Be ready to go over:
- Scripting Languages – Writing efficient automation scripts in Python, Bash, or PowerShell.
- Version Control – Advanced Git workflows, branching strategies, and handling merge conflicts.
- System Integration – Using APIs and webhooks to connect disparate tools within the DevOps ecosystem.
- Advanced concepts (less common) – Writing custom modules for configuration management tools or contributing to internal developer portals.
Example questions or scenarios:
- "Describe a time you wrote a script to automate a repetitive operational task. What error handling did you include?"
- "How do you ensure the scripts and automation tools you build are maintainable by other engineers?"
- "Explain your preferred Git branching strategy for a fast-paced development team."
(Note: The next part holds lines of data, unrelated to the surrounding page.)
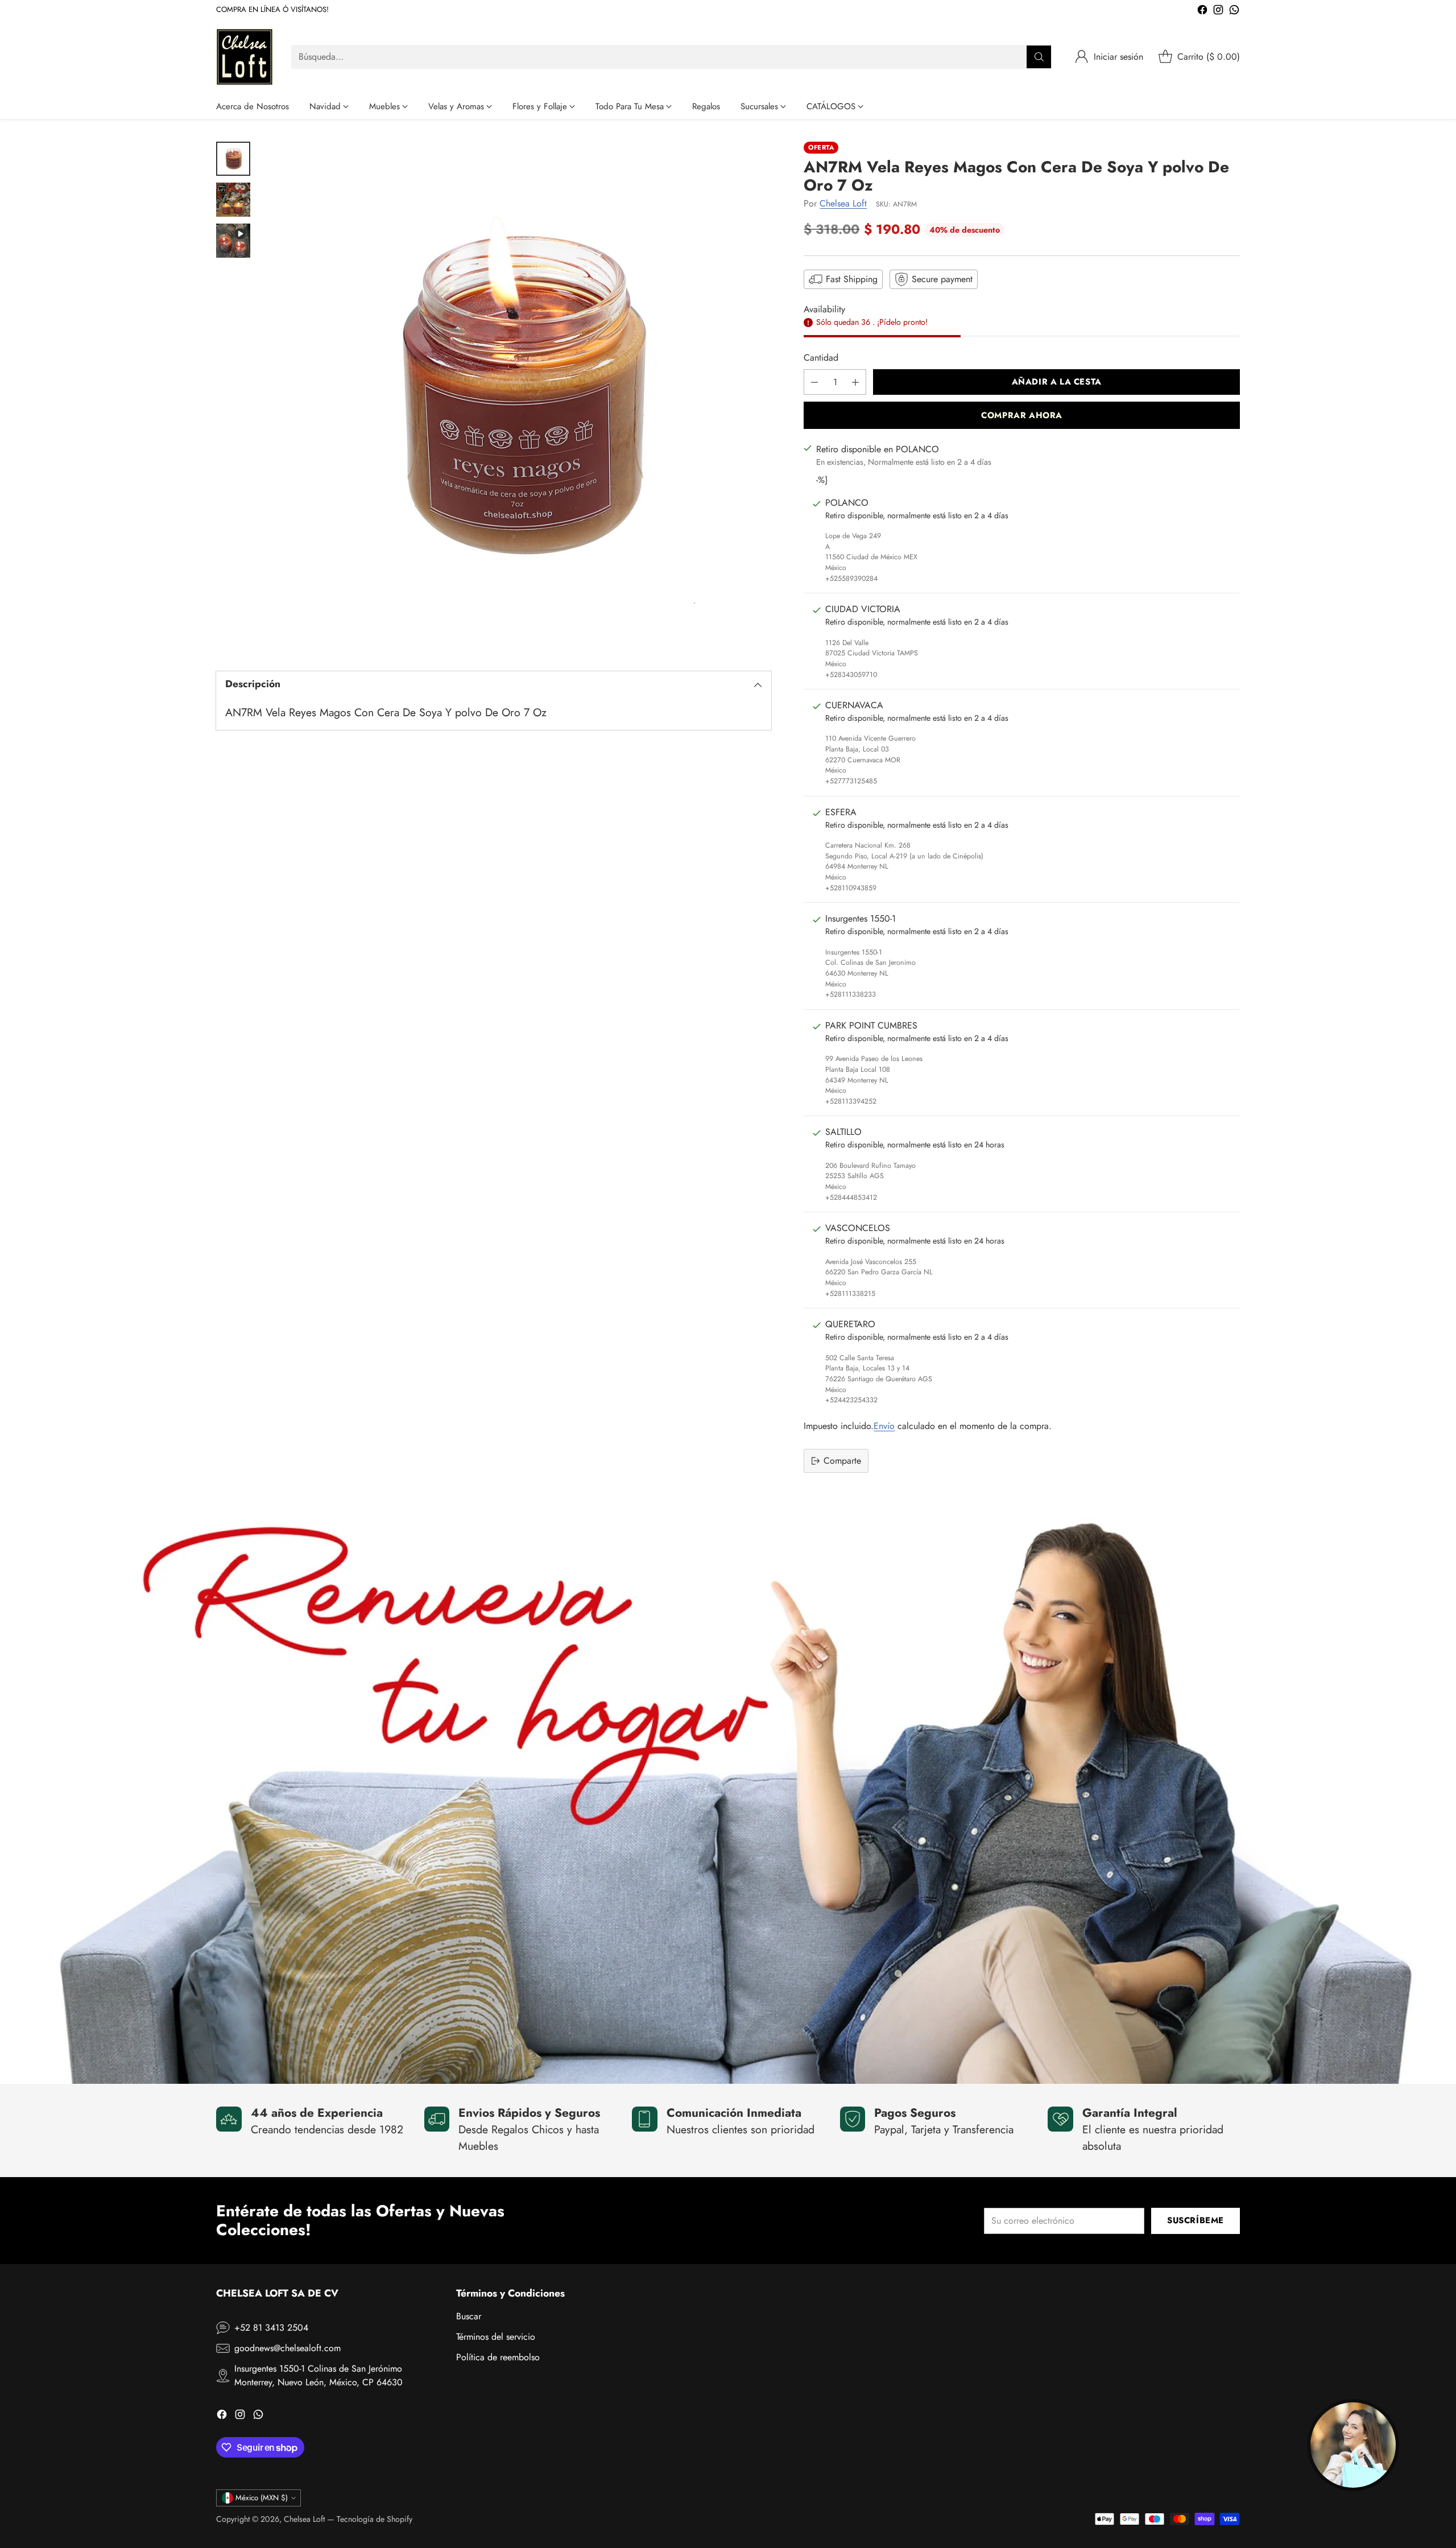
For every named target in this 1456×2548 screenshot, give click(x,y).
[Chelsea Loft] (244, 56)
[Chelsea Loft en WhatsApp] (1234, 11)
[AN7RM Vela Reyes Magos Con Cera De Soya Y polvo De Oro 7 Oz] (516, 396)
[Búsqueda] (1039, 57)
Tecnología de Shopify (374, 2519)
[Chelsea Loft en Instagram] (1218, 11)
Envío (884, 1425)
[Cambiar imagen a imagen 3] (233, 241)
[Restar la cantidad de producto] (814, 382)
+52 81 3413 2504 (271, 2327)
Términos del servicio (495, 2336)
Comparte (842, 1460)
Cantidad (821, 357)
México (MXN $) (261, 2497)
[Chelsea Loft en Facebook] (1202, 11)
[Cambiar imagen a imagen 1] (233, 159)
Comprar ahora (1021, 415)
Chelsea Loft (843, 203)
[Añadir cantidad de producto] (855, 382)
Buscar (468, 2316)
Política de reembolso (498, 2357)
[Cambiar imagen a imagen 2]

Team Fit and Behavioral Alignment
Technical skills get you through the door, but your behavioral responses determine if you get the offer. Aveva values engineers who are adaptable, collaborative, and capable of managing stakeholder expectations across different time zones.
Be ready to go over:
- Conflict Resolution – Handling disagreements regarding technical direction or deployment schedules.
- Stakeholder Management – Communicating technical roadblocks to non-technical project managers.
- Adaptability – Pivoting your approach when project requirements or timelines suddenly change.
- Advanced concepts (less common) – Leading cross-functional incident post-mortems or driving a cultural shift toward DevOps best practices within a resistant team.
Example questions or scenarios:
- "Tell me about a time you had to push back on a development team that wanted to deploy untested code."
- "Describe a situation where you had to collaborate with a team in a different time zone to resolve a critical issue."
- "How do you prioritize your work when facing multiple urgent requests from different stakeholders?"